Helping Someone Overcome Shame and Despondence

Elyse Fitzpatrick takes us through a case study involving a homeschooling mother of five who has faithfully worked to educate her children and train them for the Lord. But the unthinkable has just happened. We will call her Madeline and her eldest daughter, who is 17, is pregnant. Madeline is crushed when she discovers that Hannah has been living a double life.

Elyse Fitzpatrick provides insights for helping people in situations like these overcome their shame and despondence by using gospel truths of forgiveness, belovedness, and adoption.

Step 1: Watch the Lecture

Step 2: Reading—The Freedom of Christian Thinking

Whatsoever things are true, … think on these things.

It is more painful to think about these things than to think about what we know, about what is old in our experience, because immediately we begin to think God’s thoughts after Him we have to bring concentration to bear, and that takes time and discipline. When once the mind begins to think, the horizon is continually broadening and widening, there is a general unsettlement, and the danger is to go back to the old confined way and become fanatical and obstinate. This explains why some people who really are God’s children have such an inveterate dislike of study. They do not quite call it the devil, but they come pretty near it. To give time to soak in God’s truth, time to find out how to think along God’s line, appears to them a snare and delusion. All the insubordination and difficulties and upsets come from the people who will not think. “Glean your thinking,” says Paul, and we must do it by will. What are we doing with our brains now that we have entered into the sanctified life? The Holy Spirit energizes the will to a complete mastery of the brain; then don’t be a wool-gatherer mentally. If we are saved and sanctified by God’s grace, it is unadulterated mental laziness on our part not to rouse ourselves up to think. It is not a question of the opportunities of learning, but of the determination to be continually renewed in the spirit of our mind.
— Oswald Chambers, The Moral Foundation of Life: A Series of Talks on the Ethical Principles of the Christian Life (Hants UK: Marshall, Morgan & Scott, 1936).

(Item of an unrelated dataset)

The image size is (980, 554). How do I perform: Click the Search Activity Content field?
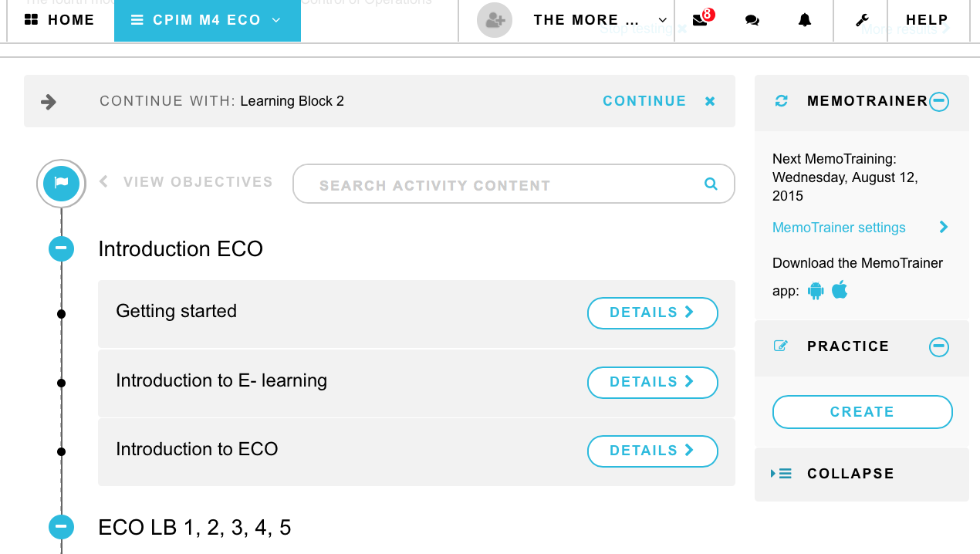pyautogui.click(x=513, y=184)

Step 3: Application Questions

In every lesson of every course the Redemption Seminary curriculum has students answer application questions. This work builds into a portfolio that demonstrates learning for the course. This approach (rather than term papers or exams) helps people with busy lives chip away and amass a wealth of wisdom to reflect upon. See how the Lord blesses your work in answering the following questions.

  1. Write out three Bible verses that came to mind or were alluded to within this study.

  2. What lies need displacing with the truth of the gospel in Madeline’s crisis?

  3. What theological truth has been especially helpful to you in a difficult time?

  4. After taking this lesson to the Lord in prayer, identify a habit or an orientation to a situation you can take that will strengthen your own relationship with our Lord Jesus.